======== PROVIDED MATERIAL

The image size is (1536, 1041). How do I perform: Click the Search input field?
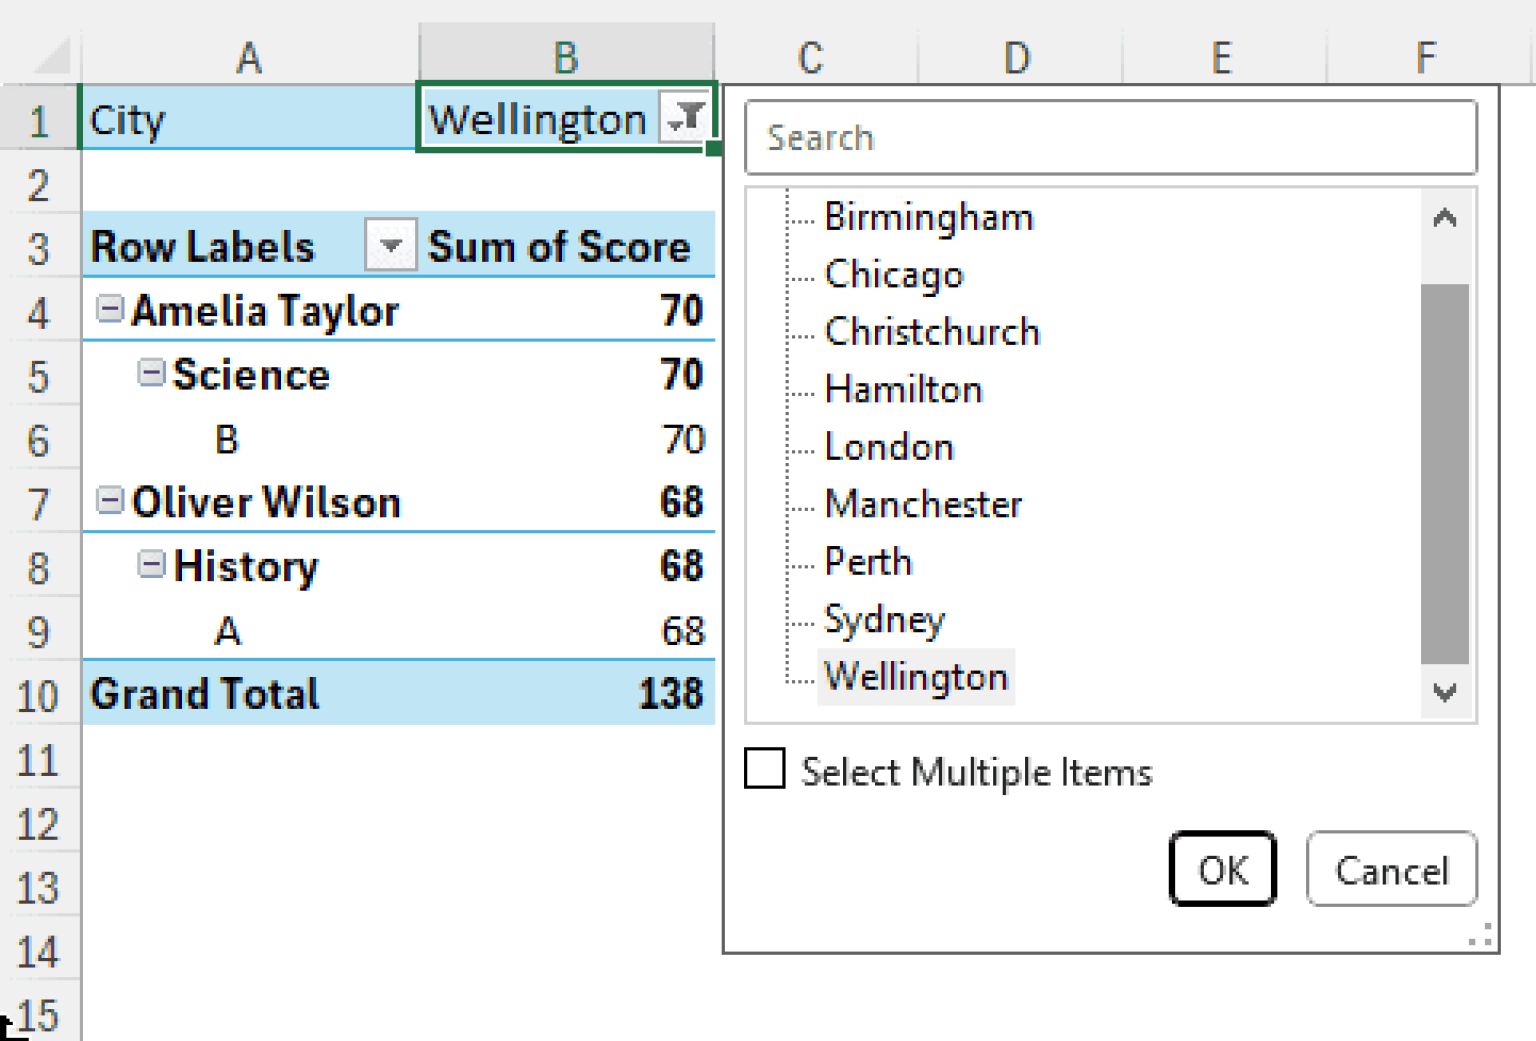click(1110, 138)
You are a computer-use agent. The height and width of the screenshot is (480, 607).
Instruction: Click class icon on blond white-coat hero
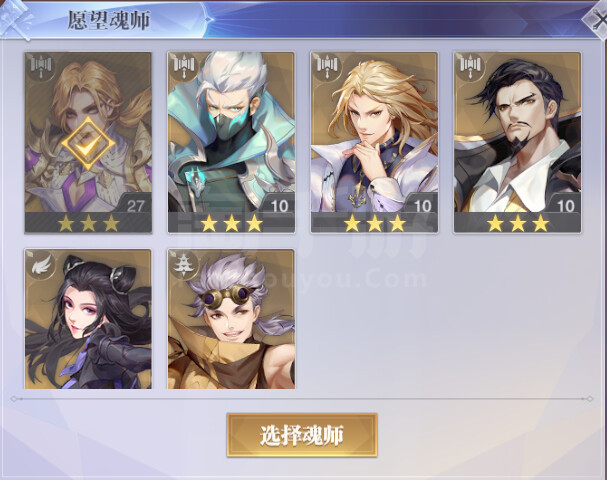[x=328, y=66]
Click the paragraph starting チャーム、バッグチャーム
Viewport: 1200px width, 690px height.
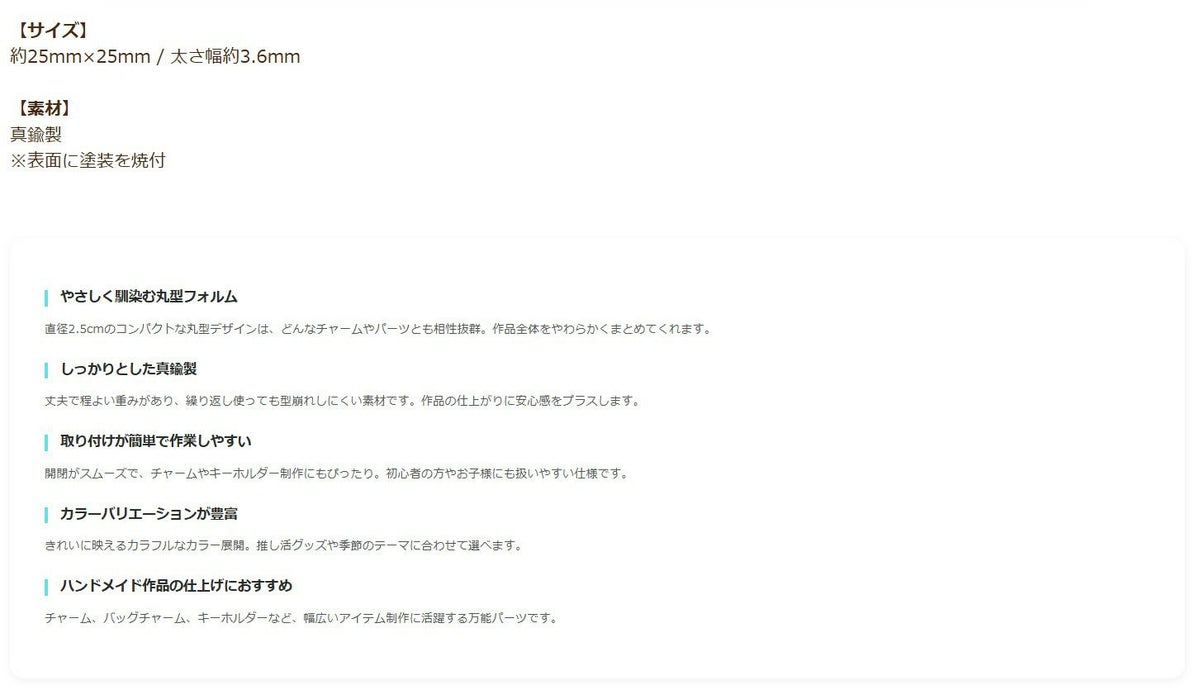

================

**WHAT YOU HAVE TO DO**
What is needed here is each line above set down word for word, minus the images.

**WRITTEN ANSWER**
The image size is (1536, 1041). How do I perform: Click the Search input field?
click(1110, 138)
You are a computer-use agent. The height and width of the screenshot is (480, 607).
Instruction: Click class icon on blond white-coat hero
[x=328, y=66]
Click the paragraph starting チャーム、バッグチャーム
Viewport: 1200px width, 690px height.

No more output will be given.